→ **TEXTAUSZUG**
⟨
Bauwerksbegrünung: Konjunkturbelebung und mehr Ökologie im österreichischen Bauwesen
Bauwerksbegrünungen liegen nicht nur im Trend, sie sind ein wertvoller Baustein für eine nachhaltige Entwicklung im Bereich Klimawandelanpassung und ein Motor für regionale Wertschöpfung und Arbeitsplatzschaffung. Ihre Vorteile und ein Maßnahmenpaket zur Forcierung von Bauwerksbegrünung legte das Innovationslabor GRÜNSTATTGRAU in einem Positionspapier anschaulich dar.
Gebäudeintegrierter und gebäudenaher, zugänglicher Grünraum ist unerlässlich für die physische und mentale Gesundheit der Menschen, entlastet öffentliche Grünanlagen und spart CO2. Dies wurde durch den Lockdown im Frühjahr 2020 besonders spürbar. Bauwerksbegrünungen tragen zu einem höheren Wohlbefinden im eigenen nahen Wohnumfeld bei und sind ein wesentlicher Bestandteil, um den Auf- und Ausbau von Grünen Infrastrukturen (GI) zur Bewältigung der ökonomischen, ökologischen und gesellschaftlichen Folgen des Klimawandels zu bewerkstelligen (nachzulesen unter European Green Infrastructure Strategy, Europäische Kommission 2014).
⟩
→ **DATENTEIL**
⟨
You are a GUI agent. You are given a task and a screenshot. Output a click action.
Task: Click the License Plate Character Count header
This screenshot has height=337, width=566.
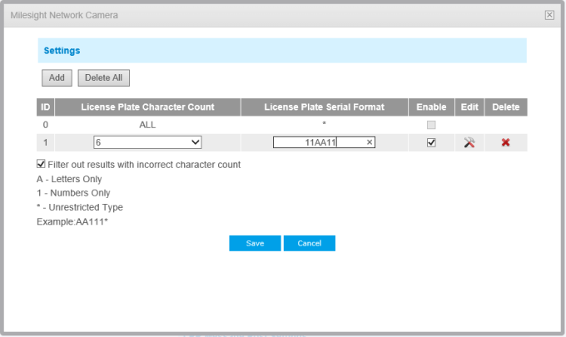tap(147, 107)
⟩
→ **ZU ERLEDIGEN**
1 – Nenne alle Arten von Folgen des Klimawandels, die der Text zur Bauwerksbegrünung aufführt.
2 – Knüpfe an den Text zur Bauwerksbegrünung an und schreibe ihn nach seinem letzten Satz weiter.

→ **LÖSUNGEN JE AUFGABE**
1 –
- ökonomische Folgen
- ökologische Folgen
- gesellschaftliche Folgen

2 –
Denn die Wirkungen von Bauwerksbegrünungen sind vielfältig. Sie erhöhen zum Beispiel den Regenwasserrückhalt (Retentionsleistung = Verdunstungskapazität = Kühlkapazität) und reduzieren Niederschlagabflussspitzen (Schutz vor Überflutung bei Starkregenereignissen, Entlastung des Kanalnetzes). Sie führen zur Energieeinsparung durch Kühleffekt im Sommer und Dämmwirkung im Winter, zur Verbesserung des Mikroklimas und subjektiven Wohlbefindens, sie binden Staub und Luftschadstoffe sowie CO2. Darüber hinaus verlängern sie die Lebensdauer der Dachabdichtung (etwa durch Schutz vor UV-Strahlung, Temperaturdifferenzen, Hagelschlag) und erhöhen durch geringere Oberflächentemperaturen und Verdunstungsleistung die Erträge von Solaranlagen. Und ganz nebenbei schaffen Bauwerksbegrünungen attraktiven Lebensraum für Flora und Fauna (Artenvielfalt und Biodiversität).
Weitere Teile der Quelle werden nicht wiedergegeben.